2024/07/13 15:34:50
Plink Oh
Here is a brain scratcher for you. I have a retro Windows XP 32 bit build. It is functional. It has a GTX 960 2GB SSC card in it. I swapped in a GTX 960 2GB FTW card that I purchased from Ebay just to test it out. It booted to bios and the windows XP startup screen, but when it came time for it to enter the login screen, It showed nothing but a black screen. It was not that the screen was not receiving a signal. The back lights were on. I tried switching the bios on the board and rebooted. I got the same result. I figured the card was faulty and sent it back to the seller. I bought a second card from Ebay,  GTX 960 2GB FTW again, from a totally different vender, before I even got the return slip for the first one. I stuck it into the same machine and got the same results on both bios of the video card. I thought that I must have terrible luck. I then tried installing the video card in place of the card in my daily Windows 11 rig. It works and with all video ports on the card. I scoured the internet for a clue to a solution. I tried changing computer bios settings controlling vrm management. No luck. My setup is as I said functional with the SSC card but not the 2 FTW cards I tried.
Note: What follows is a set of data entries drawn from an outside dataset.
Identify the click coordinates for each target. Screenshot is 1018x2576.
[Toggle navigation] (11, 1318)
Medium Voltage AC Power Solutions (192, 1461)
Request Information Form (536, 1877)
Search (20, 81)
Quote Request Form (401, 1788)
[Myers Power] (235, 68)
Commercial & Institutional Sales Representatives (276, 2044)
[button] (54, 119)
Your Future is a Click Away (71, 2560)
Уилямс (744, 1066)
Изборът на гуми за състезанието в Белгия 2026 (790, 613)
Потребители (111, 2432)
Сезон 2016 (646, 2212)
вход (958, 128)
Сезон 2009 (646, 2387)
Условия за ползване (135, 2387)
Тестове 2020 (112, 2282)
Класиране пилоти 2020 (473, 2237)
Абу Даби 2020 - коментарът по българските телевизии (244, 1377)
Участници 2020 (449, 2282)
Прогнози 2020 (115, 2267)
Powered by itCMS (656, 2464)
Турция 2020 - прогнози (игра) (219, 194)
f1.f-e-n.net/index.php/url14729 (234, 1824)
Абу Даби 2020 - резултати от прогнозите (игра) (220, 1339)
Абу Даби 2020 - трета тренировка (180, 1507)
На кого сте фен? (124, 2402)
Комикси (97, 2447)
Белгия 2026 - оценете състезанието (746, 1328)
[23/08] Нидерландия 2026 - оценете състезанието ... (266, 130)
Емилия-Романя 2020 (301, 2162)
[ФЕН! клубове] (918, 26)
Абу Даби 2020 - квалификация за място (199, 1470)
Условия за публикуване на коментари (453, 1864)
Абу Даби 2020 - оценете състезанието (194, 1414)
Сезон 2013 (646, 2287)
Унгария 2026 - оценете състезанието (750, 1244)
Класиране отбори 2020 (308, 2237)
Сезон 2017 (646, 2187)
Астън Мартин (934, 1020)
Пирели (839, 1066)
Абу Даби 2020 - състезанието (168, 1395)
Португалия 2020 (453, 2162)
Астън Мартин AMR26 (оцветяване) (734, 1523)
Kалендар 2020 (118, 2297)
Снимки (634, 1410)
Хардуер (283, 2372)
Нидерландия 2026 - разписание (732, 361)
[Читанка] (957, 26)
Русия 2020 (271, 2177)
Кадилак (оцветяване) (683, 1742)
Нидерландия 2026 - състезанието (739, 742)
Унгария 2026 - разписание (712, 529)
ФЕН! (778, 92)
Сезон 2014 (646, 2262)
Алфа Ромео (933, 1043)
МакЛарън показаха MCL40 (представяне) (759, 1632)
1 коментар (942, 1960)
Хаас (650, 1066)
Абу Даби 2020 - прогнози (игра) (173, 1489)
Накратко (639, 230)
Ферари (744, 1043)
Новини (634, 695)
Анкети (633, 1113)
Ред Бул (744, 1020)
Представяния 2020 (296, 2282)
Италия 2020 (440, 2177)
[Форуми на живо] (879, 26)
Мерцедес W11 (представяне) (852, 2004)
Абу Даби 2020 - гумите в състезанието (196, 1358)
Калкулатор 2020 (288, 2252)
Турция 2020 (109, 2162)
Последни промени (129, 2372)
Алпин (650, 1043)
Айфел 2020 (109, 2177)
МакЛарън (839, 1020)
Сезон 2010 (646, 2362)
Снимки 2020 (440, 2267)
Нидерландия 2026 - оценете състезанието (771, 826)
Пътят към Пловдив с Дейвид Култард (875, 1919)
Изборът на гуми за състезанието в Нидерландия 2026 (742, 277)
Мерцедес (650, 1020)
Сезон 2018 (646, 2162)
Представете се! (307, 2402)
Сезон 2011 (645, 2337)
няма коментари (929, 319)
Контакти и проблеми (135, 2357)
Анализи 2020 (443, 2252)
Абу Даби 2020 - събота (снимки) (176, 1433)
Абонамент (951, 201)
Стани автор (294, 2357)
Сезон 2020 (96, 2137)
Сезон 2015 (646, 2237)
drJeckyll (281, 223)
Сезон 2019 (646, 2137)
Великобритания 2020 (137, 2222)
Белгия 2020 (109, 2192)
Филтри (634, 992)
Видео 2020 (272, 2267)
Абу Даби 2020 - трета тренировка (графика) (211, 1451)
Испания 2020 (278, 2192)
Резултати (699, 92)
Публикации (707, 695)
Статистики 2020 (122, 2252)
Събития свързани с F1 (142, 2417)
I have way more power than needed from a 850 watt single rail power supply. The motherboard is a ASUS Maximus IV Gene Z68 with a 2600k processor and 2 sticks of 8 gig ddr3 1600 memory, even though it will only address less than 4 gigs. it has a single 640 gig western digital drive. It is partitioned for a second bootable drive and a data drive. I am pretty sure this does not matter because I have not installed an additional OS yet. Any ideas....
2024/07/14 01:46:32
Sajin
Remove the graphics drivers using the ssc card, restart, shutdown, install ftw card, boot, install drivers, restart. Should be good then.
2024/07/15 16:58:00
Plink Oh
Well that worked, and thankyou Sajin but why is it that I can drop in a different card with the 11 machine but not swap the same card with different clocks in the XP machine without reinstalling the drivers? Is this an old Windows security bug? This is a retail version of XP professional. I only ever had a issue on a machine I built on an OEM install years ago taken out by a lightning strike that I changed motherboards on. That got fixed over the phone with a Microsoft rep. I can at least give positive feedback to the seller with full confidence thanks to you, kudos.
2024/07/15 20:59:29
Sajin
Glad it worked for you. I believe it's because windows xp doesn't automatically install drivers for new hardware. Windows 10/11 does.